Das Neue Spiel ist in seinen Grundzügen nun genug skizziert, um daraus konkrete Regeln ableiten zu können. In »10 Regeln im neuen Spiel« schreibe ich also die grundlegendsten Regeln auf. Drei habe ich ja bereits in meinem Video genannt: 1. Man kann das Spiel nicht gegen den Kontrollverlust spielen. 2. Macht hat, wer die Plattform kontrolliert. 3. Wissen ist, die richtige Frage zu stellen. Weitere werden lauten: Informationskontrolle stärkt Zentralisierung, etc.
(Eine frühe Version findet sich bei den 10 Thesen zum neuen Spiel)

Ich möchte die Leute aber nicht nur mit abstrakten Spielregeln zurücklassen, sondern auch konkrete Ratschläge geben. Das tue ich in »Was tun als …?«. Dort übersetze ich die Regeln des neuen Spiels für verschiedene gesellschaftliche Bereiche, von der Wirtschaft, über den Aktivismus bis zum privaten Individuum. Ich erkläre, warum wir mithilfe der schwindenden Macht des Staates noch umbedingt grundlegende Richtungsänderungen einleiten müssen. Z.B. brauchen wir ein diskrimisuerungsfreies Gesundheitssystem, vollkommen trnasprarente politische Prozesse, ein grundlegendes Umdenken in Einreise und Zuwanderungspolitik, ein internationales Abrüstungsabkommen für Geheimdiente, etc. Auf aktivistischer Seite brauchen wir den Datascientist-Hacker, einen informierten Pragmatismus beim Einsatz von Social Media und Datentechnologie, und realistische Zielsetzungen. Das Individuum sollte sein Leben auf relative Autonomie zu ihn kontrollierenden Mächten auslegen, hat dazu aber auch neue Möglichkeiten. Die Gesellschaft sollte die Chance nutzen, dass diskriminierende Strukturen gegenüber den Bedürfnissen von Minderprivilegierten im neuen Spiel sichtbarer werden und sie aktiv bekämpfen.

In »Nach dem Kontrollverlust« gebe ich einen Ausblick auf die Gesellschaft der Zukunft.

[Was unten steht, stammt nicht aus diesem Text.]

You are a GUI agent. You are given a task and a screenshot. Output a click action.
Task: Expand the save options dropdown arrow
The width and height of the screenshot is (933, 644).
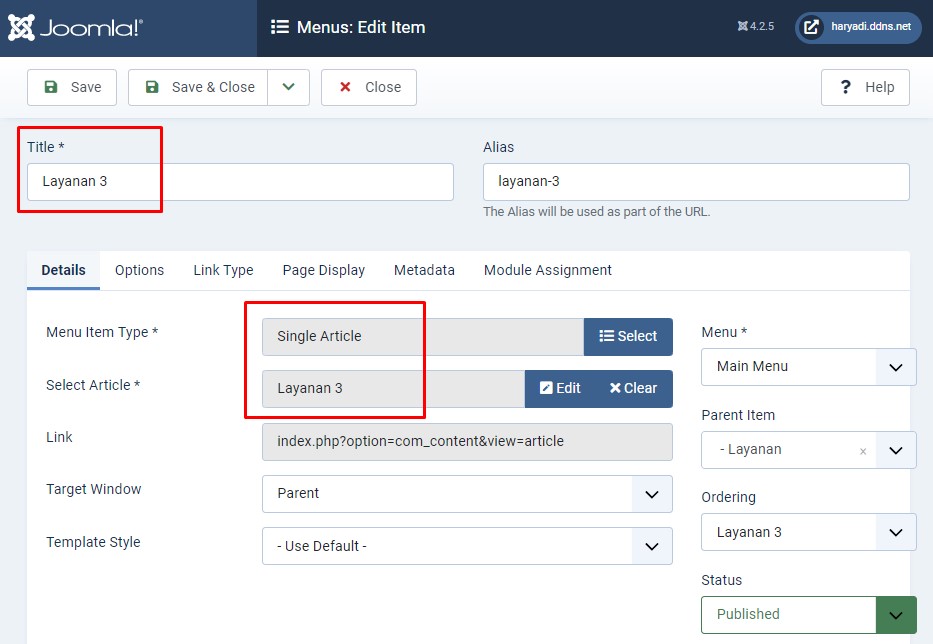[x=288, y=87]
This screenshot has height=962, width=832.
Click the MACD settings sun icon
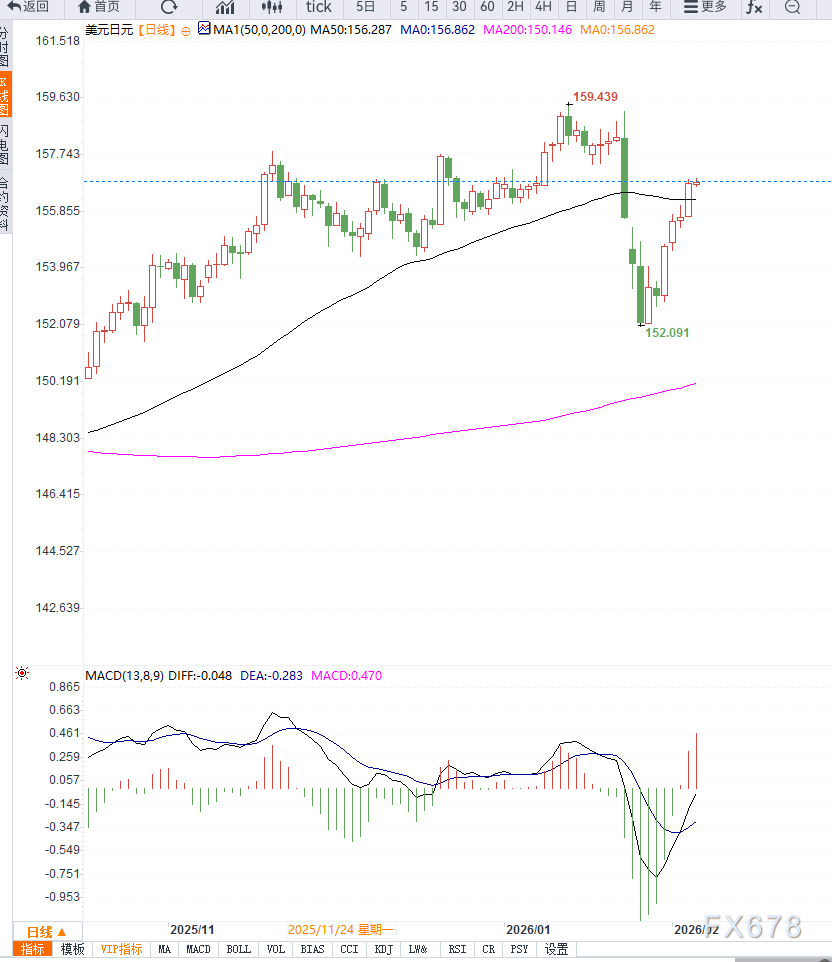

Eine Gesellschaft, die keine falschen Erwartungen mehr an die Kontrollmechanismen in der Gesellschaft stellt, sondern das neue Spiel spielt. Ich kann aber nicht sagen, dass es ein optimistischer Ausblick wird. Ich versuche, die neuen Chancen genau so wie die neuen Risiken zu adressieren. Zunächst, so befürchte ich, arbeiten wir uns durch eine Phase des digitalen Feudalismus. Noch sind die Plattformbetreiber die Großgrundbesitzer und wir ihre Kommunikationsleibeigenen. Ich glaube aber, dass die Entwicklung dort nicht stehen bleiben wird und wir im Jahr 2025 bereits eine ganz andere Welt bewohnen, die ich beschreiben will. Ich versuche mich da an einer Art Science-Fiction. Zum Schluss gebe ich einen Ausblick auf das, was ich mal »Gesellschaftliche Singularität« genannt habe. Das ist der Zustand, wenn die Gesellschaft auch auf individueller Ebene funktioniert, ohne, dass wir noch verstehen könnten, wie; wir aber dennoch genug Vertrauen in diese Prozesse haben, uns in sie fallen zu lassen.

* Natürlich kann sich da noch viel ändern, aber im groben sind das die geplanten Kapitel.